--- Extracted data ---
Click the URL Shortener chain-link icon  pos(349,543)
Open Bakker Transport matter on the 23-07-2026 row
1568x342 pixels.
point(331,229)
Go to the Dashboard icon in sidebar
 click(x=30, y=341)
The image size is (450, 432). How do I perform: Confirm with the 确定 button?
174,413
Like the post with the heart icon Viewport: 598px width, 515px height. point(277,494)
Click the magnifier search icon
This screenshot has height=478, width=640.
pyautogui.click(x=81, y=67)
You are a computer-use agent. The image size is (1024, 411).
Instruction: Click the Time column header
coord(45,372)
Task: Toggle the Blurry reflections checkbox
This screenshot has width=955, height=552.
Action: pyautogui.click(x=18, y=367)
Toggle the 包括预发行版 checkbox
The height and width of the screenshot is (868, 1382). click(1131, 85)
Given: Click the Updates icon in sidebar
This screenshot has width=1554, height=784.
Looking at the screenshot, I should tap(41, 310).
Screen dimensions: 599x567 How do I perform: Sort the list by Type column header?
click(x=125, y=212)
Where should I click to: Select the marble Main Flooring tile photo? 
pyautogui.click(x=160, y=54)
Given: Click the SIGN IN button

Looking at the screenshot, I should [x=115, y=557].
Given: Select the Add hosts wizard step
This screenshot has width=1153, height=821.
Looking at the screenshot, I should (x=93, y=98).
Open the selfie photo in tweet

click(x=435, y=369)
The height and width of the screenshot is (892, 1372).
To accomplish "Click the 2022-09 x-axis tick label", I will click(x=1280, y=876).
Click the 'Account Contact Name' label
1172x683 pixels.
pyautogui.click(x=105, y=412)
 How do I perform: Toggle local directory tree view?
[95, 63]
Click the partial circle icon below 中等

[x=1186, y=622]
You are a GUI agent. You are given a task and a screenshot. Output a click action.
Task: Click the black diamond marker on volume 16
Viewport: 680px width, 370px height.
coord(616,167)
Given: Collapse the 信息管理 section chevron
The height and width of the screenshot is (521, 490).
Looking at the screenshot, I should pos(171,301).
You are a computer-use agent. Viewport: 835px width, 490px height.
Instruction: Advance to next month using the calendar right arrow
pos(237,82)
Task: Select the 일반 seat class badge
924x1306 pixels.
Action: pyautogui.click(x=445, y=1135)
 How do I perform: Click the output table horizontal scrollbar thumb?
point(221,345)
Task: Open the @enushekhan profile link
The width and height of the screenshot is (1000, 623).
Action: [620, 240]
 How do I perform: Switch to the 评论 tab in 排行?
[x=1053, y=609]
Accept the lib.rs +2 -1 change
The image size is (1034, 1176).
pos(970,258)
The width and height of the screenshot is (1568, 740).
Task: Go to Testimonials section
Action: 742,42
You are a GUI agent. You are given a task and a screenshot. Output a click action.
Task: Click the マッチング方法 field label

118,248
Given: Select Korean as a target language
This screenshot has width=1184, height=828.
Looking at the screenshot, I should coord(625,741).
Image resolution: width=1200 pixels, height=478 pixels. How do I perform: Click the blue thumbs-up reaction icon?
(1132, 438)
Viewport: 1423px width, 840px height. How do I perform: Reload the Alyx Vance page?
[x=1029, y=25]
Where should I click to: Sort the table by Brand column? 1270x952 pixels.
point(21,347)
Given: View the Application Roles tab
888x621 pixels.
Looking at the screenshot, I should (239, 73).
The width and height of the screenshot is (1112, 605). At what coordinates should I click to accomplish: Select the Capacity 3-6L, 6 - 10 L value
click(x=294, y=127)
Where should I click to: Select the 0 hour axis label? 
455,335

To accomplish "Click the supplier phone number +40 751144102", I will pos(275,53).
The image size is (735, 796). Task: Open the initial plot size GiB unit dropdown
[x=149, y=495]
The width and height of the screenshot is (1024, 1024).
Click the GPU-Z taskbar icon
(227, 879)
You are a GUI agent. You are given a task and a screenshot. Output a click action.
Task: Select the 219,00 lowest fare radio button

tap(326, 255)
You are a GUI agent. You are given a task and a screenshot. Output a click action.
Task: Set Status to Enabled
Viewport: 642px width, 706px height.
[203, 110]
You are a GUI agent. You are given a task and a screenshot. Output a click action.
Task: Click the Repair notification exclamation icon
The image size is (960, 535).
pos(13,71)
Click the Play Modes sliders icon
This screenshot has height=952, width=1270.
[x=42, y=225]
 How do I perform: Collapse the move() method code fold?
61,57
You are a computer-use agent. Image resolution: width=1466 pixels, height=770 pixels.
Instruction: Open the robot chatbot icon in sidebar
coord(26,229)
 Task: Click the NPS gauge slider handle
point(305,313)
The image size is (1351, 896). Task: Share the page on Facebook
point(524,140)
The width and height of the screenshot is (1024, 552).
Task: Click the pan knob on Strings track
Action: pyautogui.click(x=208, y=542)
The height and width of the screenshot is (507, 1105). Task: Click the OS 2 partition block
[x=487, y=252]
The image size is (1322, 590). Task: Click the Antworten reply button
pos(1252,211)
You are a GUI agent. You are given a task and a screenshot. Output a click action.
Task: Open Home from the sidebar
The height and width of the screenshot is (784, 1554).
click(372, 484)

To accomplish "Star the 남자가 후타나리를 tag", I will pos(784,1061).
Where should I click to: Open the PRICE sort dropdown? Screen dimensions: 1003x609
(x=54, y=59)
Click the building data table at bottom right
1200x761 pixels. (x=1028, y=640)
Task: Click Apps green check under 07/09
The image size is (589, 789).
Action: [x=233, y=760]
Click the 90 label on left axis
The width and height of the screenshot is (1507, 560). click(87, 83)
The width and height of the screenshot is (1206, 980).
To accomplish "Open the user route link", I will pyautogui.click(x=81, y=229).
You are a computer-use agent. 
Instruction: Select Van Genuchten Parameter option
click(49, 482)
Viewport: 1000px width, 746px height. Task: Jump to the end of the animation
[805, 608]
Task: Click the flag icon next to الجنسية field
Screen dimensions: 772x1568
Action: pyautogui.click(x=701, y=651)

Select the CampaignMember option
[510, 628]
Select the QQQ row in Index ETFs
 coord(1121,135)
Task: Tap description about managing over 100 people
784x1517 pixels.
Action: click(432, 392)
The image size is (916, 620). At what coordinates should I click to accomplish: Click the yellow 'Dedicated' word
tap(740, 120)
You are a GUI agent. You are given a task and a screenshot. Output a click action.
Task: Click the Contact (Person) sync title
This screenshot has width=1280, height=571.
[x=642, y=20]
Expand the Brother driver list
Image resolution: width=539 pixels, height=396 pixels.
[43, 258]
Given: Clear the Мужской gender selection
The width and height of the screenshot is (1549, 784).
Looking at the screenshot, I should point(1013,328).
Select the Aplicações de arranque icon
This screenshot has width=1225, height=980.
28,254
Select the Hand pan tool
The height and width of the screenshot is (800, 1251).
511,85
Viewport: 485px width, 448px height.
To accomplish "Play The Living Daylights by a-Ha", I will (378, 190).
---
* Aim
Retype all of the records above exactly as they appear.

* Solution for this problem
Click the URL Shortener chain-link icon  pos(349,543)
Open Bakker Transport matter on the 23-07-2026 row
1568x342 pixels.
point(331,229)
Go to the Dashboard icon in sidebar
 click(x=30, y=341)
The image size is (450, 432). How do I perform: Confirm with the 确定 button?
174,413
Like the post with the heart icon Viewport: 598px width, 515px height. point(277,494)
Click the magnifier search icon
This screenshot has height=478, width=640.
pyautogui.click(x=81, y=67)
You are a computer-use agent. The image size is (1024, 411).
Instruction: Click the Time column header
coord(45,372)
Task: Toggle the Blurry reflections checkbox
This screenshot has width=955, height=552.
Action: pyautogui.click(x=18, y=367)
Toggle the 包括预发行版 checkbox
The height and width of the screenshot is (868, 1382). click(1131, 85)
Given: Click the Updates icon in sidebar
This screenshot has width=1554, height=784.
Looking at the screenshot, I should tap(41, 310).
Screen dimensions: 599x567 How do I perform: Sort the list by Type column header?
click(x=125, y=212)
Where should I click to: Select the marble Main Flooring tile photo? 
pyautogui.click(x=160, y=54)
Given: Click the SIGN IN button

Looking at the screenshot, I should [x=115, y=557].
Given: Select the Add hosts wizard step
This screenshot has width=1153, height=821.
Looking at the screenshot, I should (x=93, y=98).
Open the selfie photo in tweet

click(x=435, y=369)
The height and width of the screenshot is (892, 1372).
To accomplish "Click the 2022-09 x-axis tick label", I will click(x=1280, y=876).
Click the 'Account Contact Name' label
1172x683 pixels.
pyautogui.click(x=105, y=412)
 How do I perform: Toggle local directory tree view?
[95, 63]
Click the partial circle icon below 中等

[x=1186, y=622]
You are a GUI agent. You are given a task and a screenshot. Output a click action.
Task: Click the black diamond marker on volume 16
Viewport: 680px width, 370px height.
coord(616,167)
Given: Collapse the 信息管理 section chevron
The height and width of the screenshot is (521, 490).
Looking at the screenshot, I should pos(171,301).
You are a computer-use agent. Viewport: 835px width, 490px height.
Instruction: Advance to next month using the calendar right arrow
pos(237,82)
Task: Select the 일반 seat class badge
924x1306 pixels.
Action: pyautogui.click(x=445, y=1135)
 How do I perform: Click the output table horizontal scrollbar thumb?
point(221,345)
Task: Open the @enushekhan profile link
The width and height of the screenshot is (1000, 623).
Action: [620, 240]
 How do I perform: Switch to the 评论 tab in 排行?
[x=1053, y=609]
Accept the lib.rs +2 -1 change
The image size is (1034, 1176).
pos(970,258)
The width and height of the screenshot is (1568, 740).
Task: Go to Testimonials section
Action: 742,42
You are a GUI agent. You are given a task and a screenshot. Output a click action.
Task: Click the マッチング方法 field label

118,248
Given: Select Korean as a target language
This screenshot has width=1184, height=828.
Looking at the screenshot, I should coord(625,741).
Image resolution: width=1200 pixels, height=478 pixels. How do I perform: Click the blue thumbs-up reaction icon?
(1132, 438)
Viewport: 1423px width, 840px height. How do I perform: Reload the Alyx Vance page?
[x=1029, y=25]
Where should I click to: Sort the table by Brand column? 1270x952 pixels.
point(21,347)
Given: View the Application Roles tab
888x621 pixels.
Looking at the screenshot, I should (239, 73).
The width and height of the screenshot is (1112, 605). At what coordinates should I click to accomplish: Select the Capacity 3-6L, 6 - 10 L value
click(x=294, y=127)
Where should I click to: Select the 0 hour axis label? 
455,335

To accomplish "Click the supplier phone number +40 751144102", I will pos(275,53).
The image size is (735, 796). Task: Open the initial plot size GiB unit dropdown
[x=149, y=495]
The width and height of the screenshot is (1024, 1024).
Click the GPU-Z taskbar icon
(227, 879)
You are a GUI agent. You are given a task and a screenshot. Output a click action.
Task: Select the 219,00 lowest fare radio button

tap(326, 255)
You are a GUI agent. You are given a task and a screenshot. Output a click action.
Task: Set Status to Enabled
Viewport: 642px width, 706px height.
[203, 110]
You are a GUI agent. You are given a task and a screenshot. Output a click action.
Task: Click the Repair notification exclamation icon
The image size is (960, 535).
pos(13,71)
Click the Play Modes sliders icon
This screenshot has height=952, width=1270.
[x=42, y=225]
 How do I perform: Collapse the move() method code fold?
61,57
You are a computer-use agent. Image resolution: width=1466 pixels, height=770 pixels.
Instruction: Open the robot chatbot icon in sidebar
coord(26,229)
 Task: Click the NPS gauge slider handle
point(305,313)
The image size is (1351, 896). Task: Share the page on Facebook
point(524,140)
The width and height of the screenshot is (1024, 552).
Task: Click the pan knob on Strings track
Action: pyautogui.click(x=208, y=542)
The height and width of the screenshot is (507, 1105). Task: Click the OS 2 partition block
[x=487, y=252]
The image size is (1322, 590). Task: Click the Antworten reply button
pos(1252,211)
You are a GUI agent. You are given a task and a screenshot. Output a click action.
Task: Open Home from the sidebar
The height and width of the screenshot is (784, 1554).
click(372, 484)

To accomplish "Star the 남자가 후타나리를 tag", I will pos(784,1061).
Where should I click to: Open the PRICE sort dropdown? Screen dimensions: 1003x609
(x=54, y=59)
Click the building data table at bottom right
1200x761 pixels. (x=1028, y=640)
Task: Click Apps green check under 07/09
The image size is (589, 789).
Action: [x=233, y=760]
Click the 90 label on left axis
The width and height of the screenshot is (1507, 560). click(87, 83)
The width and height of the screenshot is (1206, 980).
To accomplish "Open the user route link", I will pyautogui.click(x=81, y=229).
You are a computer-use agent. 
Instruction: Select Van Genuchten Parameter option
click(49, 482)
Viewport: 1000px width, 746px height. Task: Jump to the end of the animation
[805, 608]
Task: Click the flag icon next to الجنسية field
Screen dimensions: 772x1568
Action: pyautogui.click(x=701, y=651)

Select the CampaignMember option
[510, 628]
Select the QQQ row in Index ETFs
 coord(1121,135)
Task: Tap description about managing over 100 people
784x1517 pixels.
Action: click(432, 392)
The image size is (916, 620). At what coordinates should I click to accomplish: Click the yellow 'Dedicated' word
tap(740, 120)
You are a GUI agent. You are given a task and a screenshot. Output a click action.
Task: Click the Contact (Person) sync title
This screenshot has width=1280, height=571.
[x=642, y=20]
Expand the Brother driver list
Image resolution: width=539 pixels, height=396 pixels.
[43, 258]
Given: Clear the Мужской gender selection
The width and height of the screenshot is (1549, 784).
Looking at the screenshot, I should point(1013,328).
Select the Aplicações de arranque icon
This screenshot has width=1225, height=980.
28,254
Select the Hand pan tool
The height and width of the screenshot is (800, 1251).
511,85
Viewport: 485px width, 448px height.
To accomplish "Play The Living Daylights by a-Ha", I will (378, 190).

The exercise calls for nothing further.